Dataset entries:
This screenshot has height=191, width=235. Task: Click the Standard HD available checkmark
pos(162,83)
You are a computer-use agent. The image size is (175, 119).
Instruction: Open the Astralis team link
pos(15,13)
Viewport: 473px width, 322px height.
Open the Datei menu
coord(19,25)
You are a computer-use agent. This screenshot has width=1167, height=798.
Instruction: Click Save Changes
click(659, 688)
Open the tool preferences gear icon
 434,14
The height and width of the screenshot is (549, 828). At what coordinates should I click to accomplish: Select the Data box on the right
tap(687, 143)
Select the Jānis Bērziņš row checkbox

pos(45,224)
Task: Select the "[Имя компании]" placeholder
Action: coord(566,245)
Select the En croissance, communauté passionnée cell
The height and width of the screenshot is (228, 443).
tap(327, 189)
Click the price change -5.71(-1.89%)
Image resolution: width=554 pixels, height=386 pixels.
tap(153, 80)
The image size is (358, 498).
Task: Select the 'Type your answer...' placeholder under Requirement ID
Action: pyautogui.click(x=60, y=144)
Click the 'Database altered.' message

■ Task requirements: List every line above that holds the word "agent".

■ Result below:
You are a computer-use agent. The image size is (175, 119).
You are a computer-use agent. This screenshot has width=1167, height=798.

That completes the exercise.